(Stored data entries)
-----

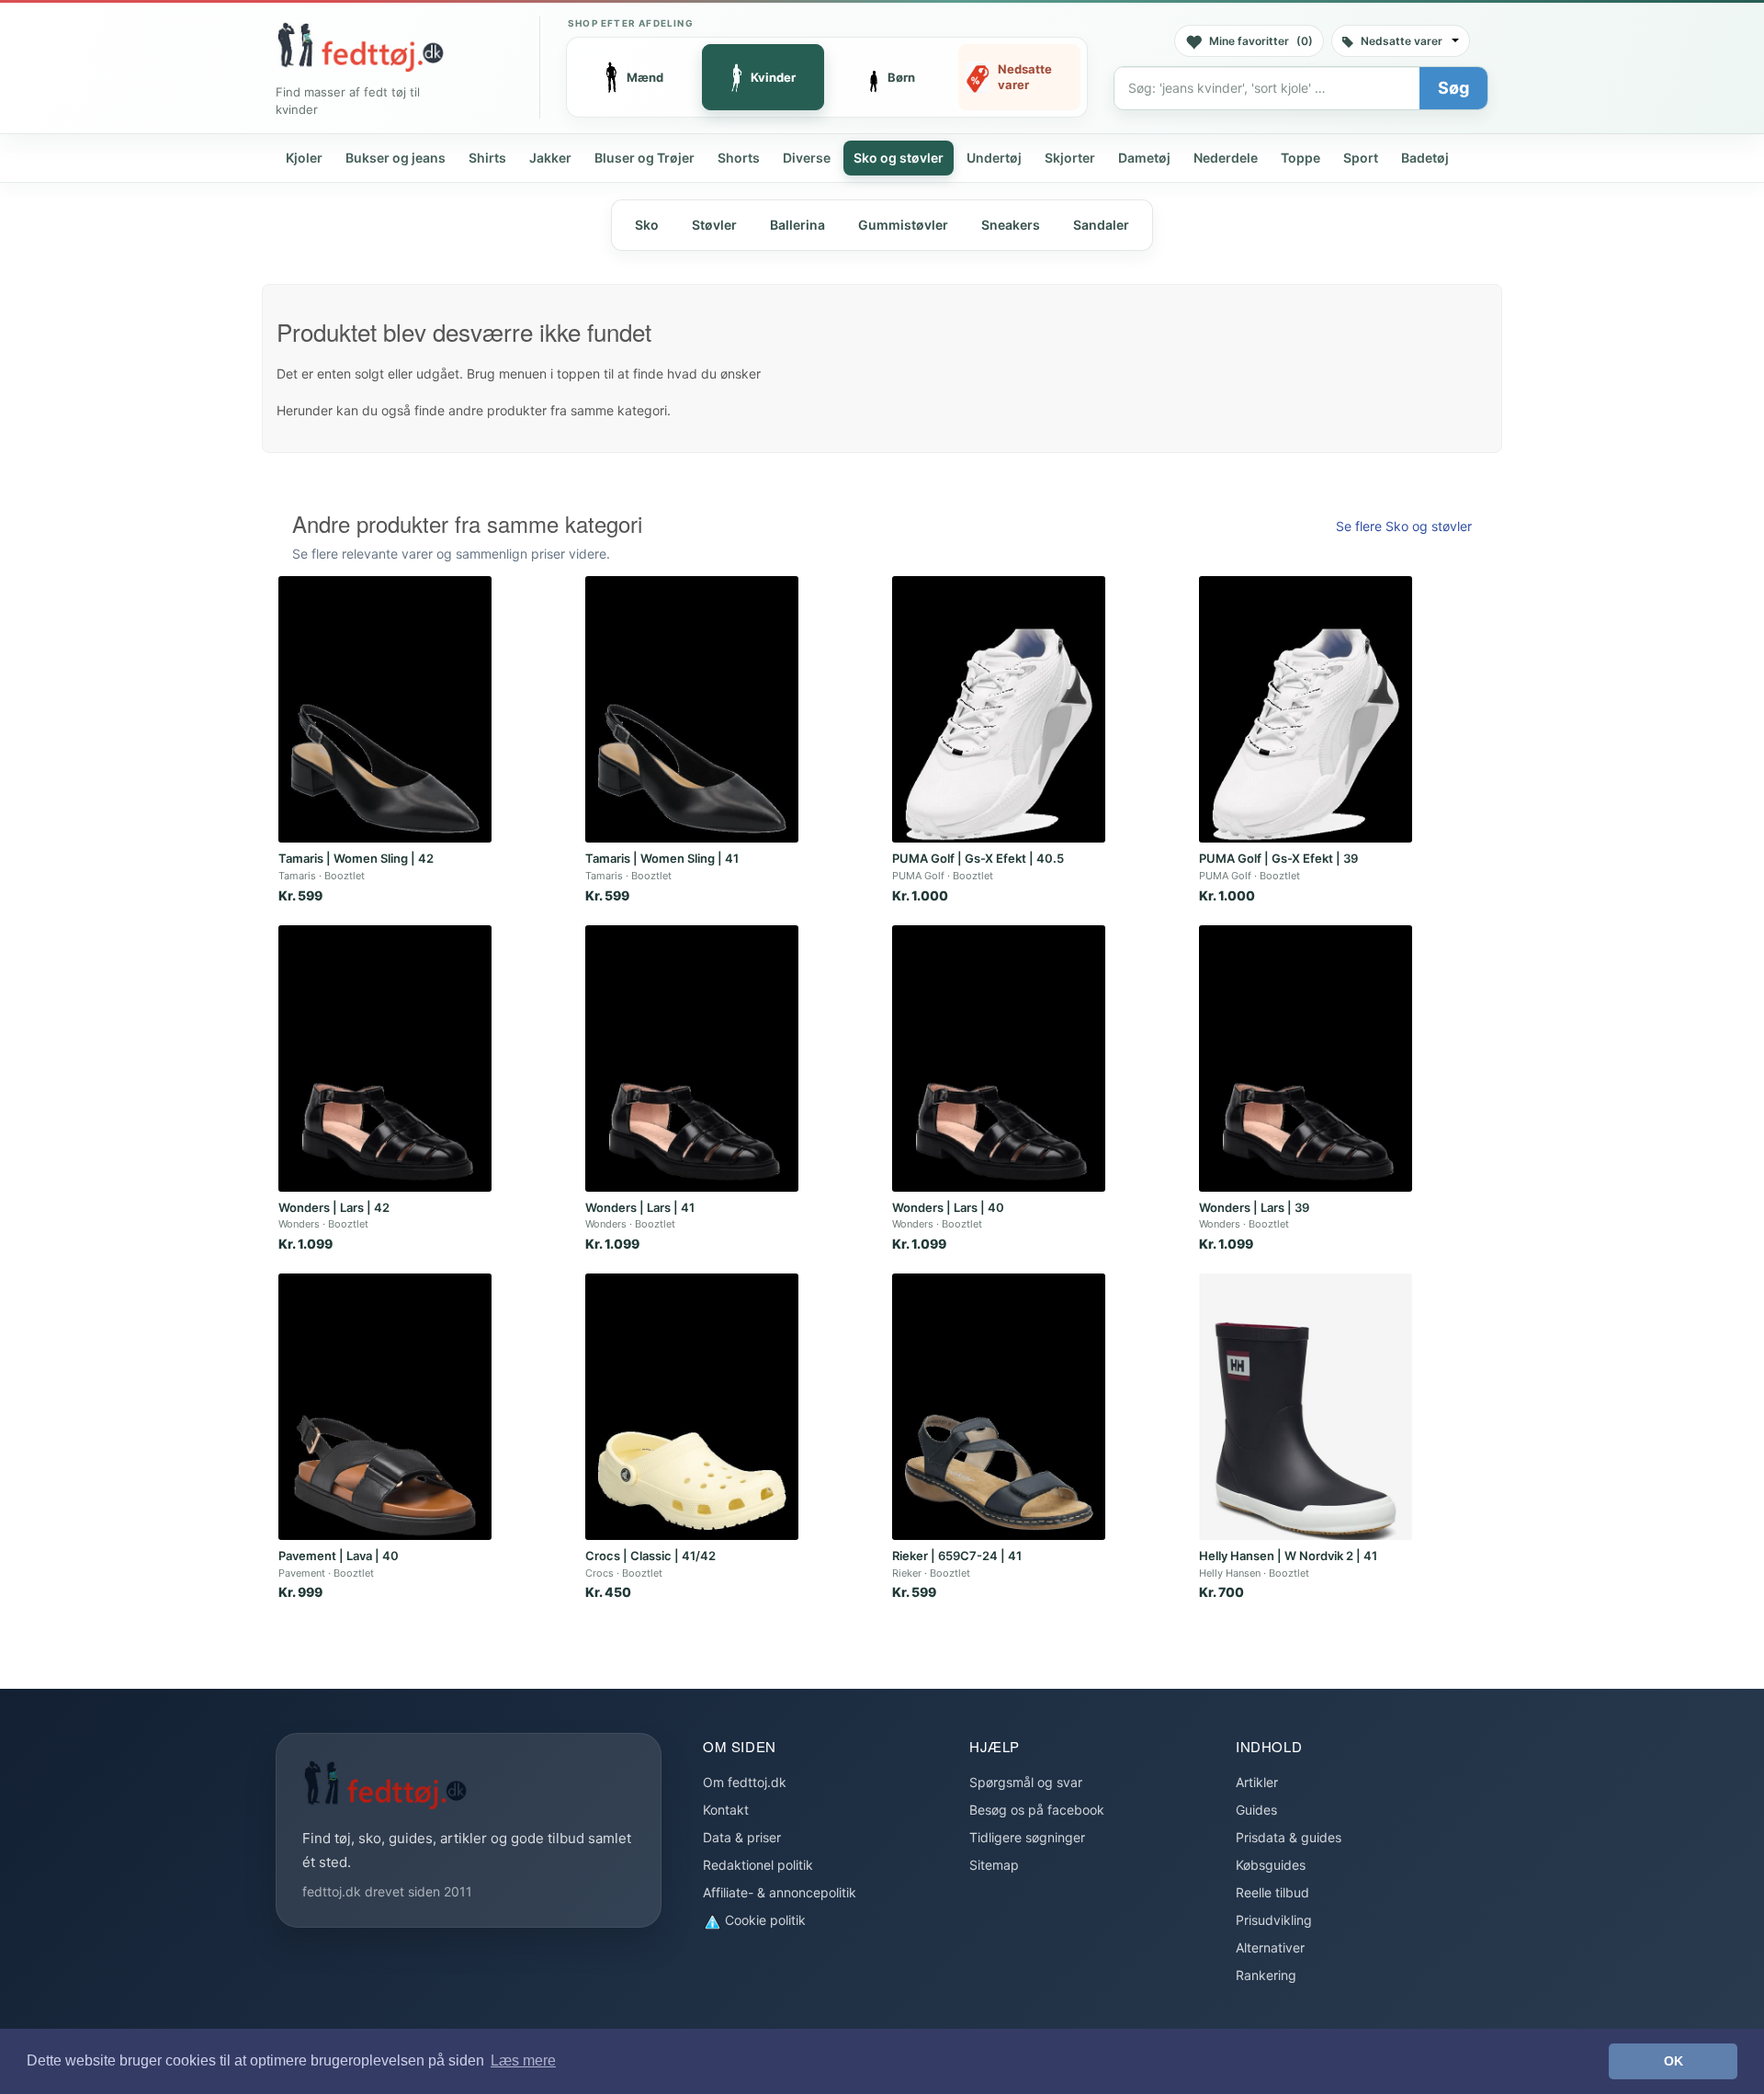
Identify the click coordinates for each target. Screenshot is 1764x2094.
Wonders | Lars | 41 (640, 1207)
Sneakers (1010, 224)
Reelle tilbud (1272, 1892)
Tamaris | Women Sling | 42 (356, 858)
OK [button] (1673, 2061)
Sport (1360, 157)
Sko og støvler (899, 157)
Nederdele (1225, 157)
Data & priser (742, 1837)
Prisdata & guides (1288, 1837)
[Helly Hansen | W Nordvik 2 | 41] (1305, 1406)
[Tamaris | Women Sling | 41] (691, 709)
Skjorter (1070, 157)
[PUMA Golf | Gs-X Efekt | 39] (1305, 709)
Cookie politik (763, 1920)
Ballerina (797, 224)
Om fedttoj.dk (744, 1782)
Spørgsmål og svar (1025, 1782)
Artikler (1257, 1782)
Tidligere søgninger (1027, 1837)
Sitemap (994, 1865)
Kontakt (726, 1809)
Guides (1256, 1809)
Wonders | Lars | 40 (948, 1207)
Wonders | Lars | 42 (334, 1207)
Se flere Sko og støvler (1404, 526)
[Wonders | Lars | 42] (385, 1058)
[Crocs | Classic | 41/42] (691, 1406)
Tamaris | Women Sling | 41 (662, 858)
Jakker (550, 157)
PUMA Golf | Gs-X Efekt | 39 (1278, 858)
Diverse (807, 157)
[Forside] (360, 47)
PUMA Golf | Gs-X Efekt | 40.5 (978, 858)
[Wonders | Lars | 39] (1305, 1058)
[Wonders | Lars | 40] (998, 1058)
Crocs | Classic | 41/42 (650, 1555)
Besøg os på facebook (1036, 1809)
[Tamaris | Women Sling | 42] (385, 709)
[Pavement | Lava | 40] (385, 1406)
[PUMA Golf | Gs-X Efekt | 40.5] (998, 709)
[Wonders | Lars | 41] (691, 1058)
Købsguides (1271, 1865)
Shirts (487, 157)
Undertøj (994, 157)
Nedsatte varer (1401, 41)
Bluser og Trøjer (644, 157)
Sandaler (1101, 224)
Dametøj (1144, 157)
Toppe (1300, 157)
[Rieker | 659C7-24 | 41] (998, 1406)
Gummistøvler (903, 224)
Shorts (739, 157)
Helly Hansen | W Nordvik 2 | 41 (1288, 1555)
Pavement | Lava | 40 (338, 1555)
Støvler (714, 224)
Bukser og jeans (395, 157)
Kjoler (304, 157)
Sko (647, 224)
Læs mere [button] (523, 2060)
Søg (1453, 87)
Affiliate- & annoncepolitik (779, 1892)
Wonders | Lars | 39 (1254, 1207)
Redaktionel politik (758, 1865)
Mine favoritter (1261, 41)
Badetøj (1425, 157)
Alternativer (1270, 1947)
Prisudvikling (1274, 1920)
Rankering (1266, 1975)
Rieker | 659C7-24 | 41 (957, 1555)
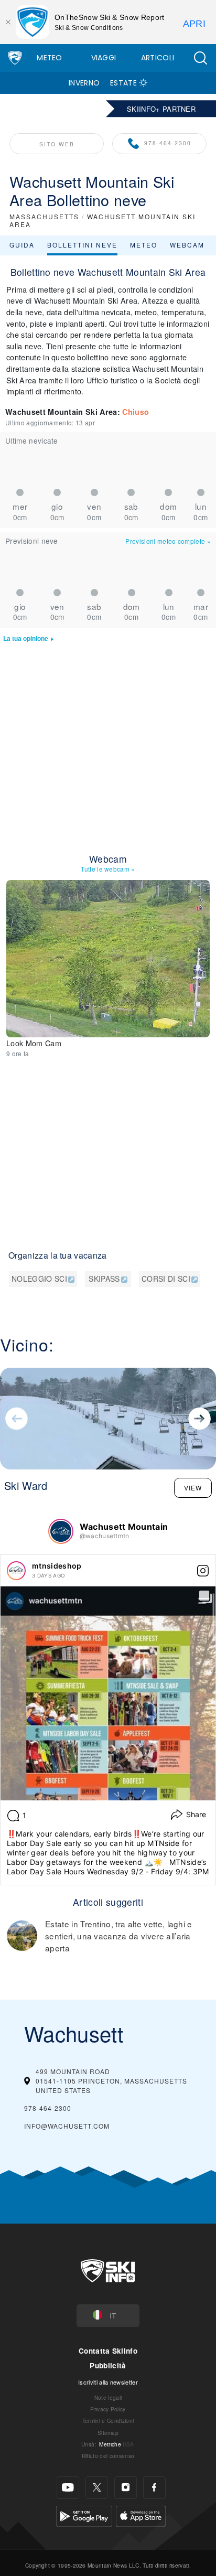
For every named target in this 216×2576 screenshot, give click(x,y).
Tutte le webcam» (108, 868)
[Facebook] (154, 2487)
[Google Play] (84, 2514)
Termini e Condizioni (108, 2420)
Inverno (84, 83)
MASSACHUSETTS (44, 216)
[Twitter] (96, 2487)
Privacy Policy (107, 2409)
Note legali (108, 2397)
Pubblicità (108, 2365)
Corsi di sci (166, 1278)
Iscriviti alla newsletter (108, 2382)
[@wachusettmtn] (60, 1531)
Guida (22, 244)
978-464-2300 (167, 143)
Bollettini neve (82, 244)
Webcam (187, 244)
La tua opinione (25, 638)
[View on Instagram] (203, 1570)
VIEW (193, 1487)
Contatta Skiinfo (108, 2351)
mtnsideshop (57, 1565)
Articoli (158, 57)
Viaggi (103, 57)
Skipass (104, 1278)
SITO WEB (56, 144)
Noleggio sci (39, 1278)
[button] (200, 58)
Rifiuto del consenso (108, 2456)
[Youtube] (68, 2487)
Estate (123, 83)
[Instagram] (125, 2487)
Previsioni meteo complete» (168, 540)
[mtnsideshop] (16, 1570)
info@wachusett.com (67, 2125)
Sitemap (108, 2433)
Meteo (49, 57)
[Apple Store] (141, 2514)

-----

▶ [What is expected]: What is needed is an exact copy of every entry, with the pictures removed.

▶ [Exercise result]:
Identify the click coordinates for each target. Screenshot is 1764x2094.
Wonders | Lars | 41 (640, 1207)
Sneakers (1010, 224)
Reelle tilbud (1272, 1892)
Tamaris | Women Sling | 42 (356, 858)
OK [button] (1673, 2061)
Sport (1360, 157)
Sko og støvler (899, 157)
Nederdele (1225, 157)
Data & priser (742, 1837)
Prisdata & guides (1288, 1837)
[Helly Hansen | W Nordvik 2 | 41] (1305, 1406)
[Tamaris | Women Sling | 41] (691, 709)
Skjorter (1070, 157)
[PUMA Golf | Gs-X Efekt | 39] (1305, 709)
Cookie politik (763, 1920)
Ballerina (797, 224)
Om fedttoj.dk (744, 1782)
Spørgsmål og svar (1025, 1782)
Artikler (1257, 1782)
Tidligere søgninger (1027, 1837)
Sitemap (994, 1865)
Kontakt (726, 1809)
Guides (1256, 1809)
Wonders | Lars | 40 (948, 1207)
Wonders | Lars | 42 (334, 1207)
Se flere Sko og støvler (1404, 526)
[Wonders | Lars | 42] (385, 1058)
[Crocs | Classic | 41/42] (691, 1406)
Tamaris | Women Sling | 41 (662, 858)
Jakker (550, 157)
PUMA Golf | Gs-X Efekt | 39 (1278, 858)
Diverse (807, 157)
[Forside] (360, 47)
PUMA Golf | Gs-X Efekt | 40.5 (978, 858)
[Wonders | Lars | 39] (1305, 1058)
[Wonders | Lars | 40] (998, 1058)
Crocs | Classic | 41/42 (650, 1555)
Besøg os på facebook (1036, 1809)
[Tamaris | Women Sling | 42] (385, 709)
[Pavement | Lava | 40] (385, 1406)
[PUMA Golf | Gs-X Efekt | 40.5] (998, 709)
[Wonders | Lars | 41] (691, 1058)
Købsguides (1271, 1865)
Shirts (487, 157)
Undertøj (994, 157)
Nedsatte varer (1401, 41)
Bluser og Trøjer (644, 157)
Sandaler (1101, 224)
Dametøj (1144, 157)
Toppe (1300, 157)
[Rieker | 659C7-24 | 41] (998, 1406)
Gummistøvler (903, 224)
Shorts (739, 157)
Helly Hansen | W Nordvik 2 | 41 (1288, 1555)
Pavement | Lava | 40 (338, 1555)
Støvler (714, 224)
Bukser og jeans (395, 157)
Kjoler (304, 157)
Sko (647, 224)
Læs mere [button] (523, 2060)
Søg (1453, 87)
Affiliate- & annoncepolitik (779, 1892)
Wonders | Lars | 39 (1254, 1207)
Redaktionel politik (758, 1865)
Mine favoritter (1261, 41)
Badetøj (1425, 157)
Alternativer (1270, 1947)
Prisudvikling (1274, 1920)
Rankering (1266, 1975)
Rieker | 659C7-24 | 41 (957, 1555)
For every named target in this 216×2576 screenshot, give click(x,y).
Tutte le webcam» (108, 868)
[Facebook] (154, 2487)
[Google Play] (84, 2514)
Termini e Condizioni (108, 2420)
Inverno (84, 83)
MASSACHUSETTS (44, 216)
[Twitter] (96, 2487)
Privacy Policy (107, 2409)
Note legali (108, 2397)
Pubblicità (108, 2365)
Corsi di sci (166, 1278)
Iscriviti alla newsletter (108, 2382)
[@wachusettmtn] (60, 1531)
Guida (22, 244)
978-464-2300 (167, 143)
Bollettini neve (82, 244)
Webcam (187, 244)
La tua opinione (25, 638)
[View on Instagram] (203, 1570)
VIEW (193, 1487)
Contatta Skiinfo (108, 2351)
mtnsideshop (57, 1565)
Articoli (158, 57)
Viaggi (103, 57)
Skipass (104, 1278)
SITO WEB (56, 144)
Noleggio sci (39, 1278)
[button] (200, 58)
Rifiuto del consenso (108, 2456)
[Youtube] (68, 2487)
Estate (123, 83)
[Instagram] (125, 2487)
Previsioni meteo complete» (168, 540)
[mtnsideshop] (16, 1570)
info@wachusett.com (67, 2125)
Sitemap (108, 2433)
Meteo (49, 57)
[Apple Store] (141, 2514)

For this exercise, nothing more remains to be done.